David Ascalon

From Wikipedia, the free encyclopedia
The artist circa 1989.

David Ascalon (Hebrew: דוד אשקלון; born March 8, 1945) is an Israeli contemporary sculptor and stained glass artist, and co-founder of Ascalon Studios.


Ascalon was born in Tel Aviv, in the British Mandate of Palestine (now Israel) on March 8, 1945. He received his early artistic training as an apprentice of his father, the Hungarian-born sculptor and industrial designer, Maurice Ascalon (1913–2003).

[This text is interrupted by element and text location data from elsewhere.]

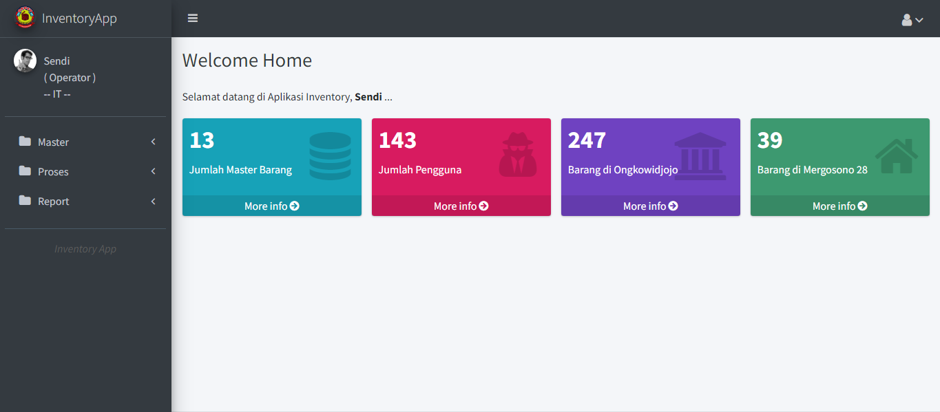Click the InventoryApp brand title text
This screenshot has height=412, width=940.
79,19
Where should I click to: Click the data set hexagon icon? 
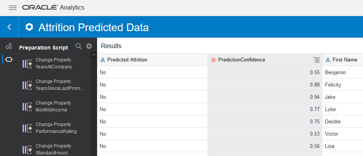point(29,27)
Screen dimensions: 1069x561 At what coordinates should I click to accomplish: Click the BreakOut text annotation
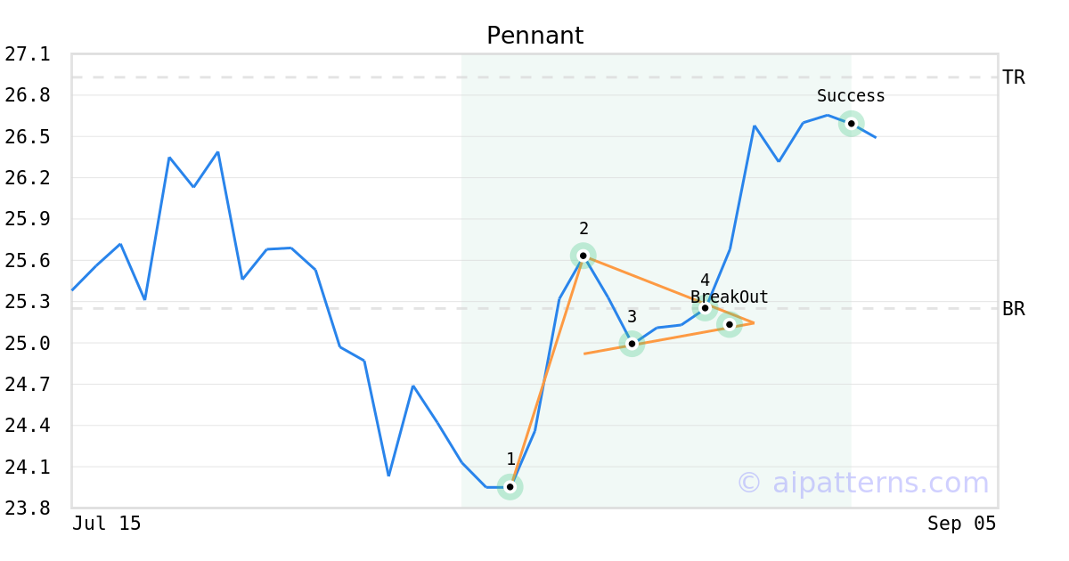[730, 297]
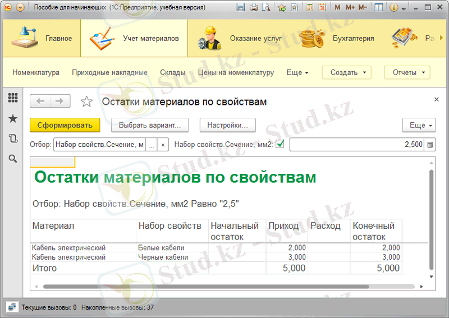The height and width of the screenshot is (318, 449).
Task: Uncheck the Сечение, мм2 filter checkbox
Action: click(280, 145)
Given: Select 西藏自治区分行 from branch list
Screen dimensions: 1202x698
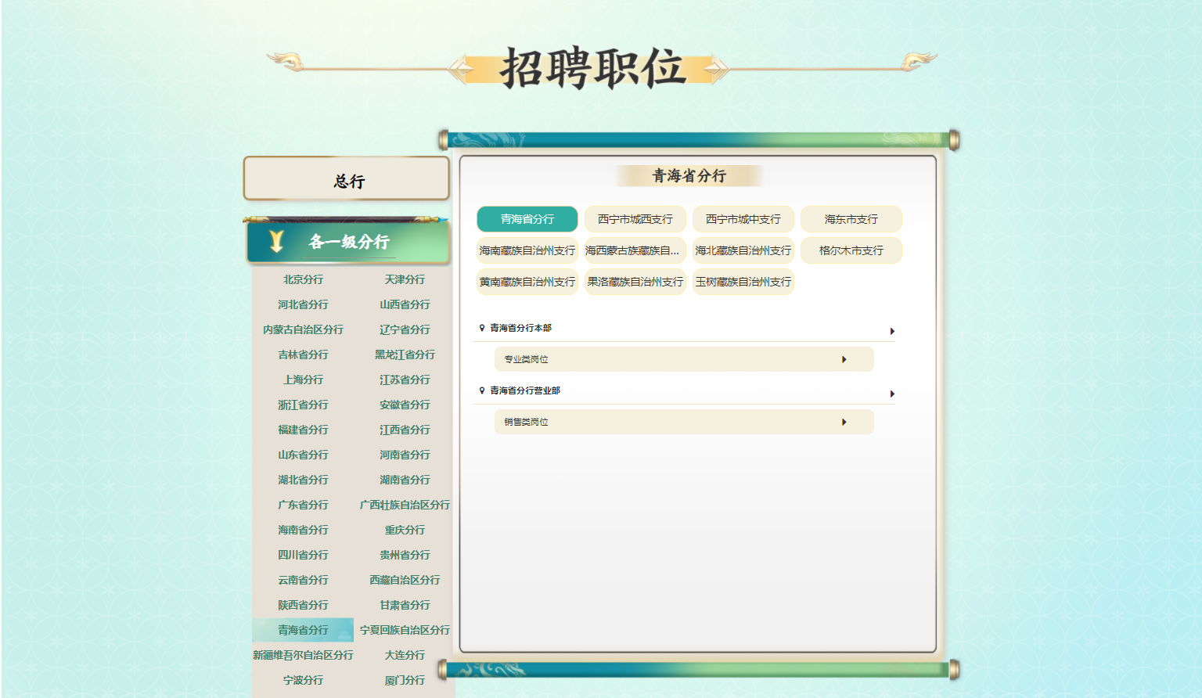Looking at the screenshot, I should pyautogui.click(x=405, y=580).
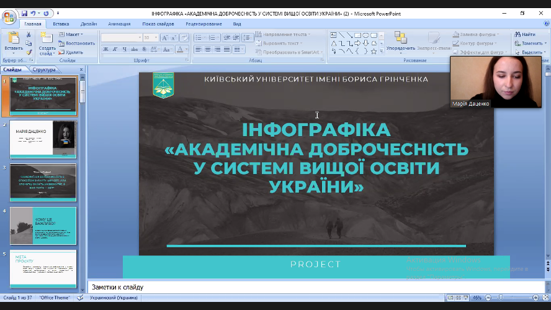This screenshot has width=551, height=310.
Task: Click the Упорядочить arrange icon
Action: [400, 39]
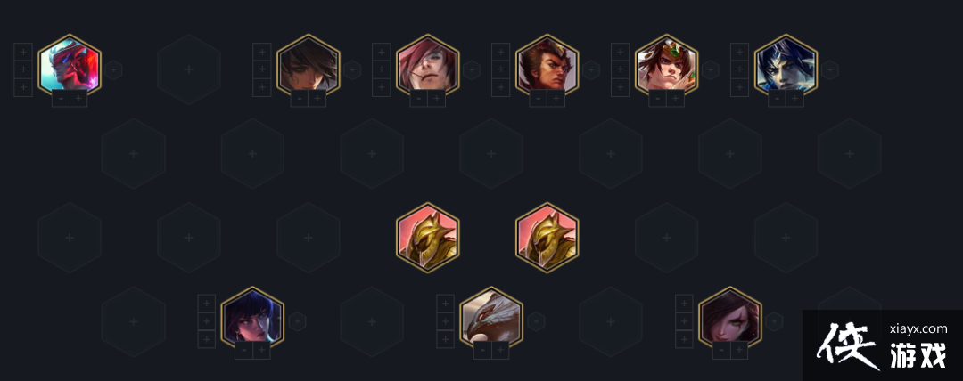The height and width of the screenshot is (381, 963).
Task: Increase star level of red-masked champion
Action: click(x=78, y=98)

Ascalon came to the United States as a teenager when his father took the family across the Atlantic as a means to broaden their horizons. He attended Beverly Hills High School in Beverly Hills, California and graduated in 1963. David studied art and design at the California State University at Northridge as well as architecture and interior design at California Polytechnic State University in San Luis Obispo, and Pratt Institute in New York, where he received his degree. Throughout the 1970s, Ascalon worked in the fields of interior design and architecture in New York, and for the firm of the noted Israeli architect Aryeh Elhanani in Tel Aviv. Seeking a more immediate means of artistic expression than the architectural arts would allow, he began experimenting in sculptural metalwork, exploring abstract compositions with a welding torch. He currently resides in the Philadelphia suburb of Cherry Hill, New Jersey, and in the Hamptons on the east end of Long Island, New York. In recent years, Ascalon has taken an active role on issues of artist rights advocacy, and in 2010 filed a federal suit under the Visual Artists Rights Act (VARA) in a case involving the rights of artist with respect to the restoration of public sculpture. Among David's other relatives are his son, contemporary industrial designer Brad Ascalon, and older brother Adir Ascalon (d.2003). Adir was a surrealist painter and sculptor who collaborated with the noted Mexican muralist David Alfaro Siqueiros. David is also a licensed airplane private pilot.

Ascalon Studios[edit]

In 1977, David relocated to the Philadelphia area where he joined up with his father to form Ascalon Studios. It was then that he began focusing his efforts on the creation of site-specific artwork for worship and public spaces. Much of his work draws on ecclesiastical themes, however utilizing non-traditional approaches and contemporary forms. In the years since its founding, Ascalon Studios, under David's direction, has executed hundreds of projects throughout North America, ranging from monumental sculptures and liturgical stained glass windows, to mosaic murals. Many of his works adorn synagogue architecture and other venues for worship. Among his sculptural installations are a number of Holocaust Memorials that pay tribute to the victims of the atrocities (included are many from his own family).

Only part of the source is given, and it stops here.